▶ [PROVIDED RECORDS]
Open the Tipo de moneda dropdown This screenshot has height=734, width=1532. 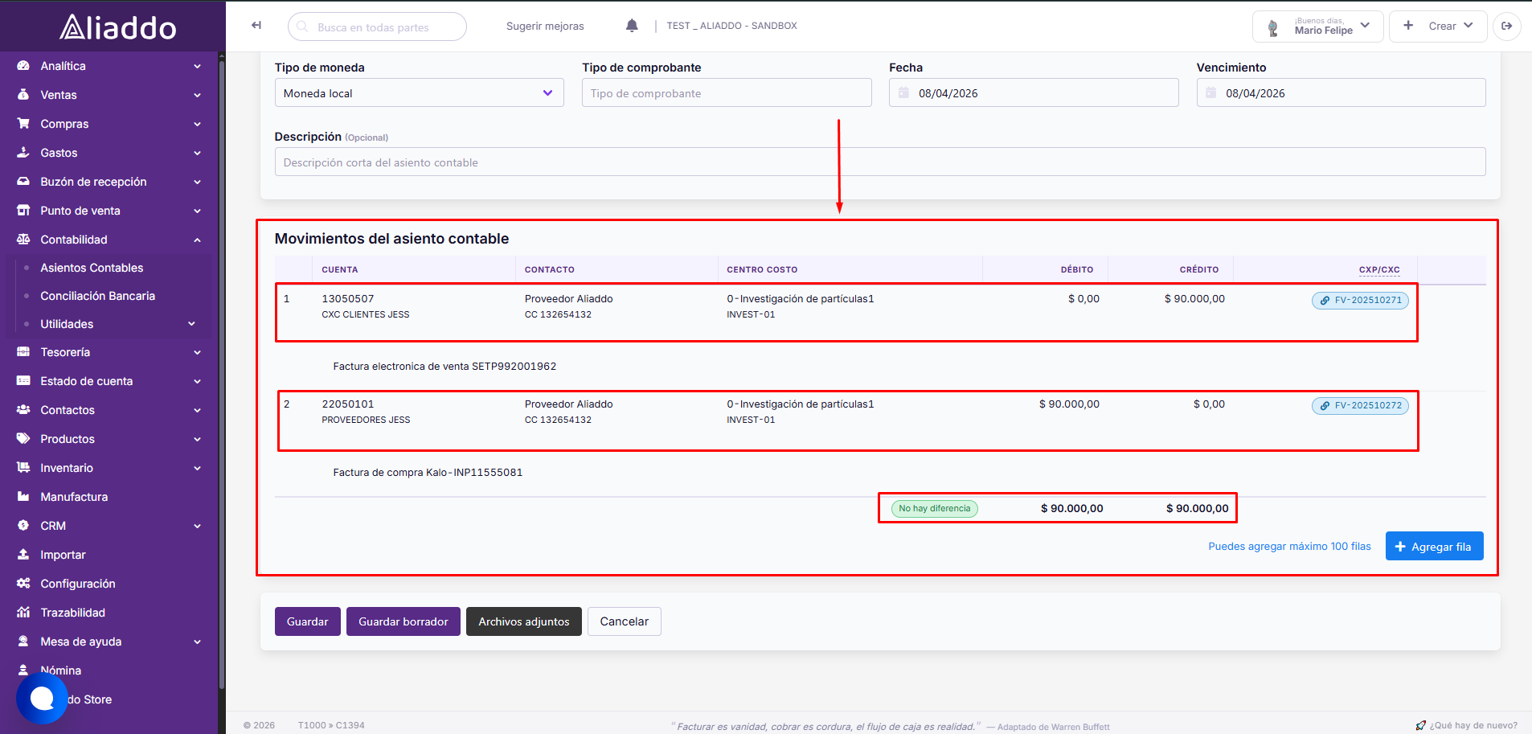pos(419,93)
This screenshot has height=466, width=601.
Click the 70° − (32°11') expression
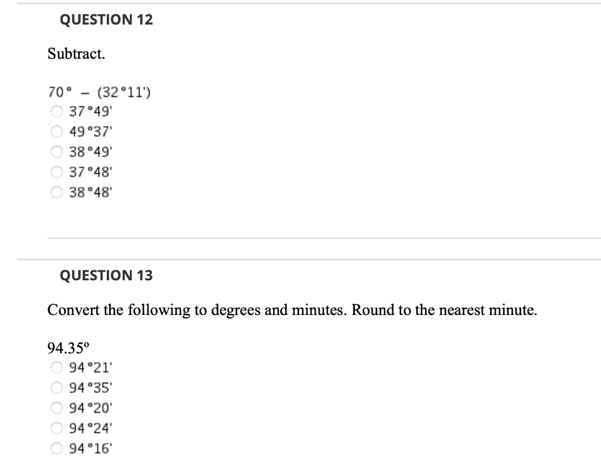[x=99, y=92]
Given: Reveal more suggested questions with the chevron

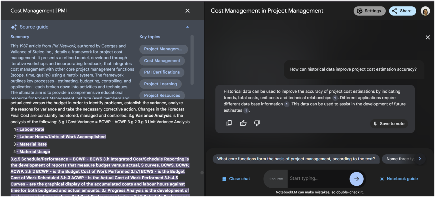Looking at the screenshot, I should point(420,159).
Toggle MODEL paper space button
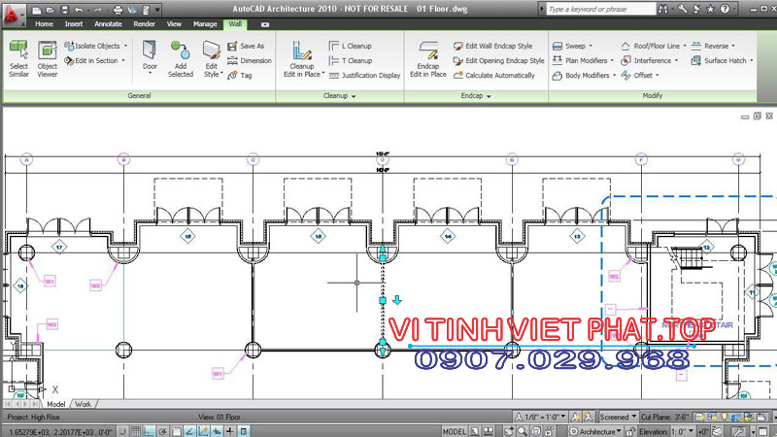Screen dimensions: 777x437 [x=454, y=431]
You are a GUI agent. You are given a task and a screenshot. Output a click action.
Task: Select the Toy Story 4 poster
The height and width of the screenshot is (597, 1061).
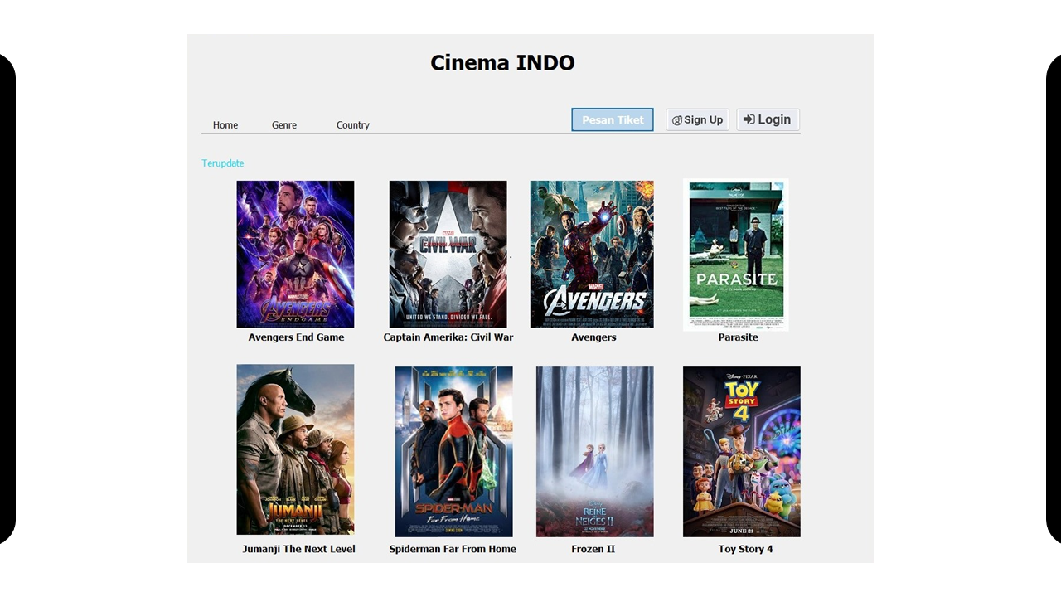click(742, 451)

▶ [WHAT YOU HAVE TO DO]
Starting at the line that holds "Task: Select the Toy Story 4 poster" and ending at the last line of the material above, repeat each line exactly, both ends included, and leave the pictures out.

▶ [RESPONSE AREA]
Task: Select the Toy Story 4 poster
The height and width of the screenshot is (597, 1061).
click(742, 451)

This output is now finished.